Steuerfreiheit für Private Equity-Engagement in England

Gewerblichkeit eines (englischen, gewerblich geprägten) Private Equity Fonds – Freistellung von der Besteuerung nach DBA-Großbritannien 1964/1970 für Betriebsstätteneinkünfte – (negativer) Qualifikationskonflikt als Voraussetzung für die Anwendung des § 50d Abs. 9 Satz 1 Nr. 1 EStG 2002 i.d.F. des JStG 2007 – Ankauf und Verkauf von Wertpapieren als gewerbliche Tätigkeit – Abgrenzung zur Vermögensverwaltung – Geschäftsmodell von Private Equity Fonds – Treaty Override.

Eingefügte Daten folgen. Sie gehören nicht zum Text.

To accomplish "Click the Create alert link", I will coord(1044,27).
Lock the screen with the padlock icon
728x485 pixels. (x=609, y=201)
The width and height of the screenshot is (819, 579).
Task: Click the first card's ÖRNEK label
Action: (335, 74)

BFH Urteil vom 24.8.2011, I R 46/10

Erläuterung (BFH):

Mit Urteil vom 24. August 2011 I R 46/10 hat der Bundesfinanzhof (BFH) sich grundlegend zur Besteuerung von – zumeist institutionellen – Anlegern geäußert, die sich im Ausland – hier konkret in England – an einem Private Equity (PE)-Fonds beteiligen.

Ein derartiges Engagement ist, so der BFH, regelmäßig gewerblicher und nicht lediglich vermögensverwaltender Natur. Weil das Besteuerungsrecht für gewerbliche Einkünfte aber nach Maßgabe von Abkommen zur Vermeidung der Doppelbesteuerung (DBA) regelmäßig demjenigen Staat gebührt, in dem der Fonds mit einer Betriebsstätte tätig ist, bleiben die Gewinne in Deutschland steuerfrei. Das gilt selbst dann, wenn der Fonds im Ausland über kein eigenes Büro und kein eigenes Personal verfügt und seine Geschäfte über eine Managementgesellschaft ausüben lässt. Und auch der Umstand, dass die Fondseinkünfte im anderen Vertragsstaat nicht besteuert werden, ändert an der Steuerbefreiung nichts. Zwar hat der deutsche Gesetzgeber für einen derartigen Fall Vorsorge getroffen: Er hat mit § 50d Abs. 9 des Einkommensteuergesetzes eine Norm geschaffen, die das Besteuerungsrecht an Deutschland zurückfallen lässt, wenn andernfalls die Einkünfte überhaupt nicht besteuert werden. Dass völkerrechtlich im DBA das Gegenteil vereinbart worden ist, stört ihn insofern nicht; man setzt sich in einem sog. Treaty override darüber hinweg. Dieser Besteuerungsrückfall gelingt aber nur, wenn er auf eine unterschiedliche steuerliche Auslegung des DBA durch beide Vertragsstaaten – einen sog. negativen Qualifikationskonflikt – zurückzuführen ist. Er scheitert indes, wenn Grund für die Nichtbesteuerung im anderen Staat dessen nationales Steuerrecht ist, beispielsweise, weil dieser Staat PE-Engagements steuerlich subventioniert.

Konkret ging es um die Beteiligung u.a. deutscher Versicherungsunternehmen an einem PE-Fonds in England, der dort operativ über eine Managementgesellschaft agierte. Er blieb in England steuerfrei, weil England PE-Fonds steuerlich fördert, um ausländisches Kapital anzulocken. Trotzdem musste, wie der BFH entschieden hat, nun auch das deutsche Finanzamt auf eine Besteuerung der Fondseinkünfte verzichten.

Das Ganze kehrt sich allerdings um, wenn sich Ausländer an einem deutschen PE-Fonds beteiligen, oder auch, wenn es sich um einen rein innerdeutschen Fonds geht: Bisher konnte der Fonds in Deutschland darauf hoffen, nicht als gewerblich angesehen zu werden, was insbesondere für die Gewinne aus Beteiligungsveräußerungen vorteilhaft war. Den Steuervorteil sicherte ihm eine sehr groß-zügige Praxis der deutschen Finanzverwaltung. Diese Praxis wird jetzt vom BFH aber grundlegend in Frage gestellt.